Services are defined as shared fragments and referenced with $ref — write once, reuse across all your test definitions. Refs are recursive: a fragment can $ref another fragment, building up inheritance chains with overrides at each level.

# .dokkimi/shared/api-gateway.yaml
type: SERVICE
name: api-gateway
image: ${{REGISTRY}}/api-gateway:${{IMAGE_TAG}}
port: 3000
healthCheck: /health
env:
  - name: DATABASE_URL
    value: postgresql://dokkimi:dokkimi@postgres-db:5432/dokkimi
  - name: USER_SERVICE_URL
    value: http://user-service:3000

Image tags and other values can be centralized in .dokkimi/config.yaml using ${{VAR}} syntax — change once, apply everywhere.
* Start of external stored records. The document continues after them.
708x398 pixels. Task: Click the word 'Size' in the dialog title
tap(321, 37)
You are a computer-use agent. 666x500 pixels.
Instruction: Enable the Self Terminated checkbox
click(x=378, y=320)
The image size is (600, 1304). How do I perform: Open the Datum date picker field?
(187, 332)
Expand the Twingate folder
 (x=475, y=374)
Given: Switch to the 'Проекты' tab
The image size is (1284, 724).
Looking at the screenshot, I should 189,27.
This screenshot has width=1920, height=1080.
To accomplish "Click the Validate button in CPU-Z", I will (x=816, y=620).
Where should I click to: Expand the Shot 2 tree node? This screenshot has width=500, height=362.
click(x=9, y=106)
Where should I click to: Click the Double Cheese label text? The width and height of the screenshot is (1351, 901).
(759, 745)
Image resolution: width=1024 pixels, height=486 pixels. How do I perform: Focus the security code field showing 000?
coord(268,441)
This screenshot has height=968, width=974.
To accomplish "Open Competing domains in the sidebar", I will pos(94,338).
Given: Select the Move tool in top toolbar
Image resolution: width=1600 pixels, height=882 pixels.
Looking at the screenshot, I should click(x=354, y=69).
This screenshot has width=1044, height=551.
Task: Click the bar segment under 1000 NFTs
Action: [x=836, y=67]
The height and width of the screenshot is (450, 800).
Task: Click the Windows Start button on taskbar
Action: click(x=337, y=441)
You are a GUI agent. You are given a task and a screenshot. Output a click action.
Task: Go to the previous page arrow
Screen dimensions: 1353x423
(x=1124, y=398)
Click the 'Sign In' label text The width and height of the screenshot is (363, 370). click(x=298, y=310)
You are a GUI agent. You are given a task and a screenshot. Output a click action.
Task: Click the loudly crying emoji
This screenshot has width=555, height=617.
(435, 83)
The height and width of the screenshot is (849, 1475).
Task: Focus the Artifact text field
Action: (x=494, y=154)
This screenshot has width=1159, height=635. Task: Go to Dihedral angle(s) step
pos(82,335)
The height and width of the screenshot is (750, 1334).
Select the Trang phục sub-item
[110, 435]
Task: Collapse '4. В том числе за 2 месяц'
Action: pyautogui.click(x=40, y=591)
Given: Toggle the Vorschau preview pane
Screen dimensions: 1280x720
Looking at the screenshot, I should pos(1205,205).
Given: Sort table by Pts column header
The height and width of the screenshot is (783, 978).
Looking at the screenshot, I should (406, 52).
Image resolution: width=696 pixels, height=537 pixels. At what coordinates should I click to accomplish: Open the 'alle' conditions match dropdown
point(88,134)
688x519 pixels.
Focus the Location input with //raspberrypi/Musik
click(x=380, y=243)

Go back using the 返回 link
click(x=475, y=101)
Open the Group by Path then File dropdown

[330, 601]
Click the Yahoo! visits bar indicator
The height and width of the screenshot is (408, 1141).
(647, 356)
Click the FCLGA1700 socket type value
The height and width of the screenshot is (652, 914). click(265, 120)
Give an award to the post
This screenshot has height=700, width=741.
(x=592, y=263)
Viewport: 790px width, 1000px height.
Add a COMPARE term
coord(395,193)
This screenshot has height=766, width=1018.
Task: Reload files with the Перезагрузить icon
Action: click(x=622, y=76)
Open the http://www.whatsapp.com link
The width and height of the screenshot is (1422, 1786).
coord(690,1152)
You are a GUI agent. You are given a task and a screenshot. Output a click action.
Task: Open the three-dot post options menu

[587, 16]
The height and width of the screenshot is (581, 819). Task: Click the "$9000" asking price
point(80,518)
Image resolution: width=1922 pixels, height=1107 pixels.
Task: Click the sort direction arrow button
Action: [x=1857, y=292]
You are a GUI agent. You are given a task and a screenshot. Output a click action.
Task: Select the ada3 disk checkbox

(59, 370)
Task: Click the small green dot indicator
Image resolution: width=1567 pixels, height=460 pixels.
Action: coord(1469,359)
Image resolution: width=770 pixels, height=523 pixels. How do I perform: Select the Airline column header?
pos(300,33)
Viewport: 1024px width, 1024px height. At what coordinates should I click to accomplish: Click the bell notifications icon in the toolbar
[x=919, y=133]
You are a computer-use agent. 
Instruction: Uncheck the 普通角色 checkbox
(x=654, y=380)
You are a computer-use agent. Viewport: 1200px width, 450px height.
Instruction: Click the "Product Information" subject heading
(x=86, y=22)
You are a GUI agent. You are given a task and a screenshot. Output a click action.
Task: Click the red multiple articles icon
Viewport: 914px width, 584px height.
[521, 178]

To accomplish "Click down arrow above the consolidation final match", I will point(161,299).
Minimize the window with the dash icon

Definition-level variables can also be used in item fields with {{VAR}} syntax, letting you share passwords, hostnames, and other values across items without duplication.

Commands

| Command | Description | | --------------------------- | ------------------------------------------------- | | dokkimi init | Scaffold a .dokkimi/ folder with examples | | dokkimi run [target] | Run definition(s) and stream results | | dokkimi validate [target] | Validate definitions without running | | dokkimi inspect | Inspect traffic logs from the last run | | dokkimi baselines | Review and approve pending visual baselines | | dokkimi dump | Export last run as JSON for AI-assisted debugging | | dokkimi junit | Generate a JUnit XML report from a test run | | dokkimi stop | Stop the current test run | | dokkimi doctor | Check prerequisites and system health | | dokkimi mcp | Start the MCP server (auto-registered on install) | | dokkimi status | Show whether Dokkimi is running | | dokkimi clean | Stop all instances and clean up resources | | dokkimi config | View and edit Dokkimi settings | | dokkimi reboot | Restart Dokkimi services | | dokkimi uninstall | Remove Dokkimi from your system | | dokkimi version | Show installed version |

The [target] argument is flexible — pass a directory, a specific file, a glob pattern, or a substring to match definition names.

Documentation

Full reference for writing .dokkimi/ definition files: ~/.dokkimi/dokkimi-instructions.md (installed automatically on first run).

License

Elastic License 2.0 — free to use, modify, and distribute. Cannot be offered as a managed service.